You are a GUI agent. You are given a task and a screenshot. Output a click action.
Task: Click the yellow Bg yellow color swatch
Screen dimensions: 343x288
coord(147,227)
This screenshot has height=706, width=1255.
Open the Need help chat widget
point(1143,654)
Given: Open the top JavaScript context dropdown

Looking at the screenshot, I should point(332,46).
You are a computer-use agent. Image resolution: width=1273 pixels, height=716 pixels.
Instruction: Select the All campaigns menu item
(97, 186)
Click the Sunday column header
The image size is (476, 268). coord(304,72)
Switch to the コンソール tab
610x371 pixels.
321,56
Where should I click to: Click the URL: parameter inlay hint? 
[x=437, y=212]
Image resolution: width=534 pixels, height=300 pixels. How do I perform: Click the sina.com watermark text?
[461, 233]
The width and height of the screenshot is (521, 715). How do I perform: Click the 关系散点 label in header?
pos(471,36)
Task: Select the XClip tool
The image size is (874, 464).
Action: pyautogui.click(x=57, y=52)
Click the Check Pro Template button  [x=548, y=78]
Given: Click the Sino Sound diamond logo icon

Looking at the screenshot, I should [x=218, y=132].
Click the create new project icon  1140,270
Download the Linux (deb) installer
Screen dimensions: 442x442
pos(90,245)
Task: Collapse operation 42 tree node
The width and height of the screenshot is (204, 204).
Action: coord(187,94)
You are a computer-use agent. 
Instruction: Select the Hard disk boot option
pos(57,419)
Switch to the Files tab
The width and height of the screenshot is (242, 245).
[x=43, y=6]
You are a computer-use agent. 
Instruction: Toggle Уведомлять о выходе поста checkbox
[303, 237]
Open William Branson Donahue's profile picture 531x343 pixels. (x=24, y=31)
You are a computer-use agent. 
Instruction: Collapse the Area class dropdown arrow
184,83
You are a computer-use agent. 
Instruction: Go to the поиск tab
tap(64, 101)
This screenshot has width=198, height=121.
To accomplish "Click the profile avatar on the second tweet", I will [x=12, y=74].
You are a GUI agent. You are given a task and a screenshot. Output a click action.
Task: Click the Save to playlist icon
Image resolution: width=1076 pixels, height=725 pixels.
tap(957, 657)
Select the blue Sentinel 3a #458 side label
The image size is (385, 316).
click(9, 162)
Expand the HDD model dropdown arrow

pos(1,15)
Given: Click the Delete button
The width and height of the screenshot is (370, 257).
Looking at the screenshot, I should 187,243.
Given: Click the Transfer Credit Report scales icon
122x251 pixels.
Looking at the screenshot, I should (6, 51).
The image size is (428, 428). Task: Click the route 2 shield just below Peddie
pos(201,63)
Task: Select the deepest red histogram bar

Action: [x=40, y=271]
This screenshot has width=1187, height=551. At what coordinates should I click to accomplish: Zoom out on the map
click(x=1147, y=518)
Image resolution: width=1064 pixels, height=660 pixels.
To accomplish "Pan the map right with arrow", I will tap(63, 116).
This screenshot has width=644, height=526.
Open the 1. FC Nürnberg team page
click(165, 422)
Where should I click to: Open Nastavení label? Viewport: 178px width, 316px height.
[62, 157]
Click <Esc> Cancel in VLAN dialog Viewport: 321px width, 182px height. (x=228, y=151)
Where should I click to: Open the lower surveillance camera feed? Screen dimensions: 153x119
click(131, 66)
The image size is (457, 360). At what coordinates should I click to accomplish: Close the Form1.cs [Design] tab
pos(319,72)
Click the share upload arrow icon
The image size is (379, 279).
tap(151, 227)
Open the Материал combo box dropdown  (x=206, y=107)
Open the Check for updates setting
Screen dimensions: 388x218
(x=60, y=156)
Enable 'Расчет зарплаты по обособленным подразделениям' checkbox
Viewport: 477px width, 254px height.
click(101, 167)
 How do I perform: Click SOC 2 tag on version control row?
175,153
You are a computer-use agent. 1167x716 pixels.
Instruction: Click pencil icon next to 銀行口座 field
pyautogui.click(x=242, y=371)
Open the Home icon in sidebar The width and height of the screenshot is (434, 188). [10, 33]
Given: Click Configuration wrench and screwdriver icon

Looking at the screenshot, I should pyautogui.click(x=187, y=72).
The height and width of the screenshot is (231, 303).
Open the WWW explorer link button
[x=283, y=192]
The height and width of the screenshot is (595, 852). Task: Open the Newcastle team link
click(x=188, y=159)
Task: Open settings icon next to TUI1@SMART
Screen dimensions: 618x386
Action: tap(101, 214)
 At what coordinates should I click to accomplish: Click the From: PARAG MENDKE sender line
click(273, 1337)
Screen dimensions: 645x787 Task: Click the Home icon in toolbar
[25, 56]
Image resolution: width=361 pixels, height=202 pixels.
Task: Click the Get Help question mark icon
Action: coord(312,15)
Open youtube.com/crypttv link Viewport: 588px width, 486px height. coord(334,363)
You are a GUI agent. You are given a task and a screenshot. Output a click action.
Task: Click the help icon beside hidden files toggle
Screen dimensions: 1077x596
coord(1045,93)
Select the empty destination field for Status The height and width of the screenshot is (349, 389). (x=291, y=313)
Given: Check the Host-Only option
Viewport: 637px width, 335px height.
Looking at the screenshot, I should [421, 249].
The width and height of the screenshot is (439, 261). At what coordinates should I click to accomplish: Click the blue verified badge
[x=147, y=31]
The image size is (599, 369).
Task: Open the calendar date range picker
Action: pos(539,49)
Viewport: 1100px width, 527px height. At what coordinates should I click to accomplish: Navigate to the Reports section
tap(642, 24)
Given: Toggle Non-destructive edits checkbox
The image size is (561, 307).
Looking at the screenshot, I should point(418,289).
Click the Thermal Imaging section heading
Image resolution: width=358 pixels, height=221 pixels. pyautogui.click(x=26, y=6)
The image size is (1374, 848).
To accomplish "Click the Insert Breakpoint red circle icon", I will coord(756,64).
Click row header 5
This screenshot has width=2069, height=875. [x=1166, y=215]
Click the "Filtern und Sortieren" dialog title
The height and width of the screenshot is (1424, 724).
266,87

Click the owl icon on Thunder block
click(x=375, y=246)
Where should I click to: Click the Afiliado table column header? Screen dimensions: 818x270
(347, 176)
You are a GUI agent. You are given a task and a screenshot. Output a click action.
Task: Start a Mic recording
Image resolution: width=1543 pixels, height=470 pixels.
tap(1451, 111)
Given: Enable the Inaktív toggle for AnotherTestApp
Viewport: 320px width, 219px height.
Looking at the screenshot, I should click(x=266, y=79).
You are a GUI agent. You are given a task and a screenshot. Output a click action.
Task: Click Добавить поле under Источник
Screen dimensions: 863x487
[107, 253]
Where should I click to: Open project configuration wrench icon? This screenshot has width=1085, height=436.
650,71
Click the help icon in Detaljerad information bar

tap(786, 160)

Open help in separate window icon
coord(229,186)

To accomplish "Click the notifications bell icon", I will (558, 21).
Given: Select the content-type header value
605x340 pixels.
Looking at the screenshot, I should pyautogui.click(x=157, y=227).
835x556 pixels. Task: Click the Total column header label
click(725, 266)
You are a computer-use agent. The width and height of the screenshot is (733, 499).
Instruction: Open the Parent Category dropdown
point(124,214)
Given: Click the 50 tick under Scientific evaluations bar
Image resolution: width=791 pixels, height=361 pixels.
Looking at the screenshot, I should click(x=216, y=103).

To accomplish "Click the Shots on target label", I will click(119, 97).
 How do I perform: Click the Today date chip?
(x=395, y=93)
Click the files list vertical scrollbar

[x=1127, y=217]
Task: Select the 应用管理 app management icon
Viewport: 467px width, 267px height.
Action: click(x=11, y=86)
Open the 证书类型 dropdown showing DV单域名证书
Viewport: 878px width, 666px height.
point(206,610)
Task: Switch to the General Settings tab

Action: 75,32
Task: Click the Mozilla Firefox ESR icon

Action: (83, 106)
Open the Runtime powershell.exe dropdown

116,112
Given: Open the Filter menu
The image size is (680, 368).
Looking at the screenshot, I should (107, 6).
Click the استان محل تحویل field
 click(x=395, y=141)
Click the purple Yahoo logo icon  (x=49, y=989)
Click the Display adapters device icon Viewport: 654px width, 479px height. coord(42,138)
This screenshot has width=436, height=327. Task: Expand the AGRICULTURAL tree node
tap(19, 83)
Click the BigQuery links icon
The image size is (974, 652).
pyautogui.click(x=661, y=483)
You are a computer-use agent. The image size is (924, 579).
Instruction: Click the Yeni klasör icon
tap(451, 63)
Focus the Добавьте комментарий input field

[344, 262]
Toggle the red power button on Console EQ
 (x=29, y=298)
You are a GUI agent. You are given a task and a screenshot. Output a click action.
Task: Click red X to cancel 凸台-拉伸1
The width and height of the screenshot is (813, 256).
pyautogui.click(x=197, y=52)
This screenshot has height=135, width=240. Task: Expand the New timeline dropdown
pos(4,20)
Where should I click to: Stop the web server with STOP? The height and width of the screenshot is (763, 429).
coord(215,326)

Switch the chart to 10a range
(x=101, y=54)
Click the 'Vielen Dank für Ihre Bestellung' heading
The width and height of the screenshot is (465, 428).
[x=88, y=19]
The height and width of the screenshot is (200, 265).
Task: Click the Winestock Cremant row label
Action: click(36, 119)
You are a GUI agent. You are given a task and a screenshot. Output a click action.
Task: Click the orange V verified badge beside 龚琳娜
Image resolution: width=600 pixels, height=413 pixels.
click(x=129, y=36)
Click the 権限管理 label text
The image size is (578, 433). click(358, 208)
______
TASK TO COMPLETE >> Lines of the listing above that contain the word "beside" must all be copied.

OUTPUT OF THE EXERCISE >>
Task: Click the help icon beside hidden files toggle
Task: Click the orange V verified badge beside 龚琳娜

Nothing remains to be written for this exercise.